As reported in International Adviser, in July this year, deVere Group acquired Acuma, a United Arab Emirates-based wealth management company.
At the time of the acquisition I commented that I was “enthused by the prospect of building on Acuma’s reputation” and “fully committed to investing our time and resources” to achieve this.
This process of developing and expanding the Acuma brand is now under way, with a hub office launching this week in Hong Kong, which is to become the first of many that we plan to open across the Asia Pacific region, including Australia, in 2014.
Perhaps unsurprisingly, following the acquisition of one major brand by another, and the subsequent unveiling of ambitious expansion plans, the industry has been awash with questions and speculation. Is this just an elaborate rebranding exercise of deVere? What will set one company apart from the other when operating within the same marketplace? And how will all of this, if at all, affect the wider industry?
Firstly, let’s set the record straight: the strategic development of Acuma is not a deVere rebranding exercise. It is instead a considered response to what I believe is the forward direction of the industry.
Our ultimate goal, and of course that of all reputable firms, is to provide high quality advice and service to clients.
With this in mind, and – crucially – to ensure we consistently meet the requirements of an evolving regulatory environment, the evolving demands of clients, and evolving industry trends, we believe our global operations should now ultimately be run as two separate organisations.
One organisation will primarily be a wealth management division that offers the option of fee-based advice for those clients who require it.

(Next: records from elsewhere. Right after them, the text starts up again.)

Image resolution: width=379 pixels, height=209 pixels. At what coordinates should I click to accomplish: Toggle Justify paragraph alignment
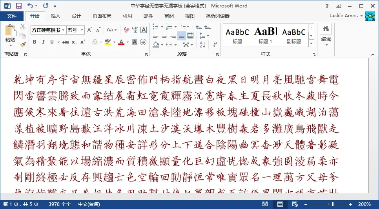181,36
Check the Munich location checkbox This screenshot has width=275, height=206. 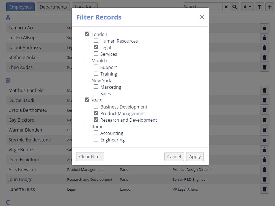coord(87,60)
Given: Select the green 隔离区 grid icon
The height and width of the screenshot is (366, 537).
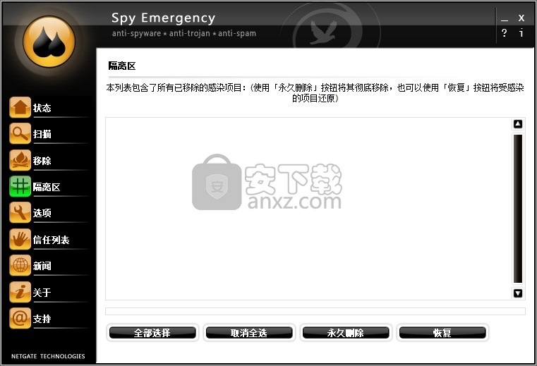Looking at the screenshot, I should point(20,186).
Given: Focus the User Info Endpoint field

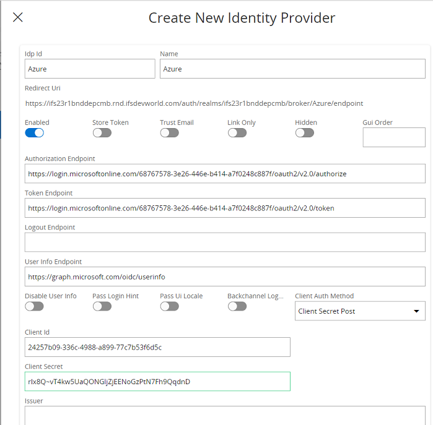Looking at the screenshot, I should click(225, 277).
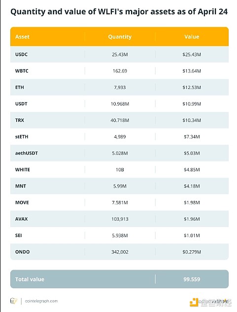Click the chart title heading text
This screenshot has height=312, width=237.
(x=119, y=12)
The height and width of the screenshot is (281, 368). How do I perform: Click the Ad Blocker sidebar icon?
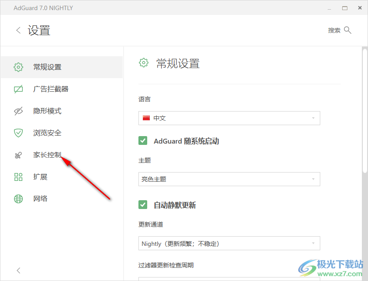tap(18, 89)
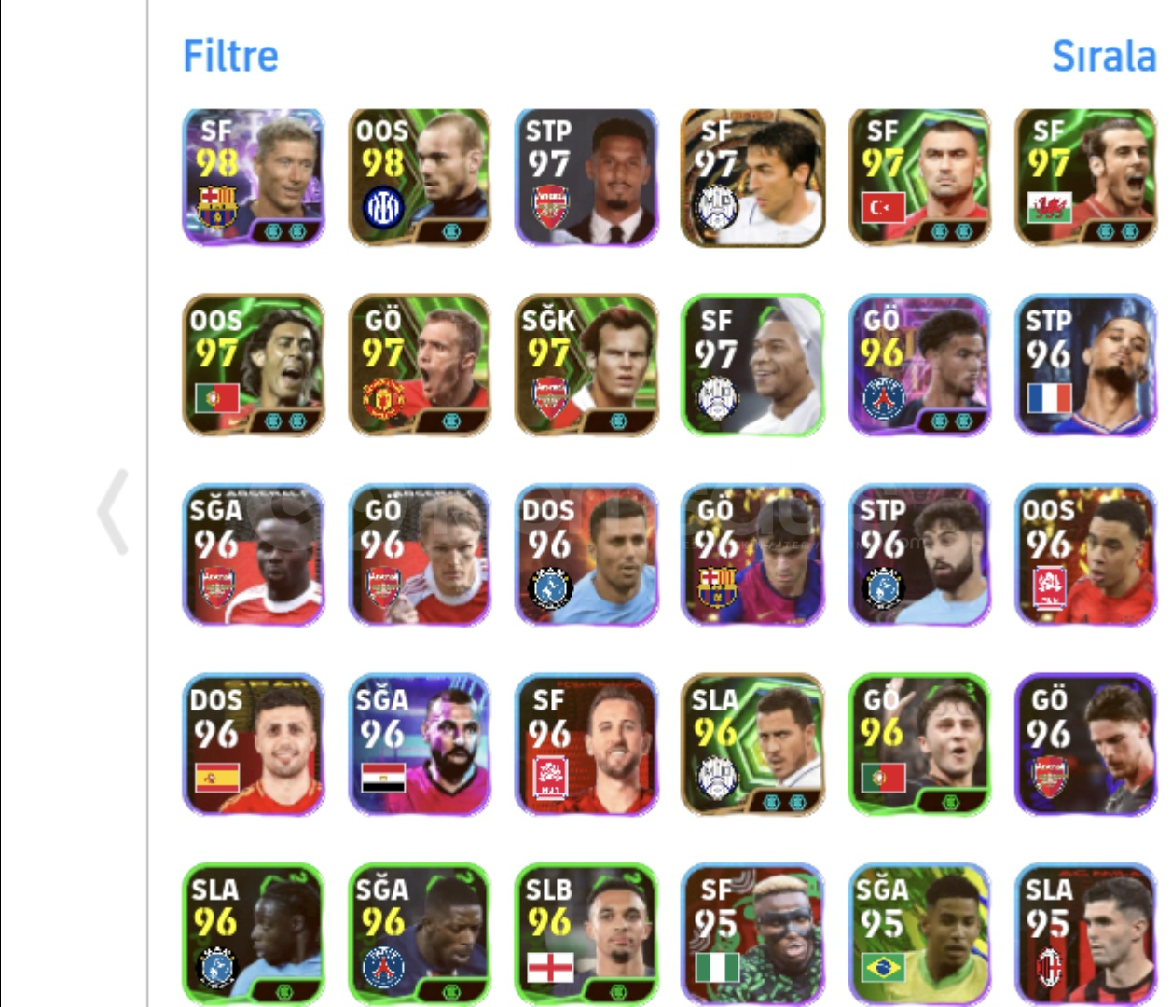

Working in regulated markets, including the UK, the US, Western Europe, South Africa and Hong Kong, this company will do both local and expatriate business.
The other organisation in our group will be exclusively focused on international planning, operating in countries where domestic products are, in our opinion, unsuitable for expatriates and international investor clients.
The process of forming two distinct operations will be an evolutionary one and will accelerate in 2014.
This dual business model will, I believe, allow us to broaden our scope of offerings to clients, further heighten levels of service, and enhance a fee-focused approach.
Furthermore, and for the reasons I set out above – changing regulatory requirements, client demands and financial services trends – I am confident that this dual approach is how the larger organisations in our industry are likely to develop over the next five to 10 years.
Indeed, within a decade I fully expect it to be the standard business model for global IFAs.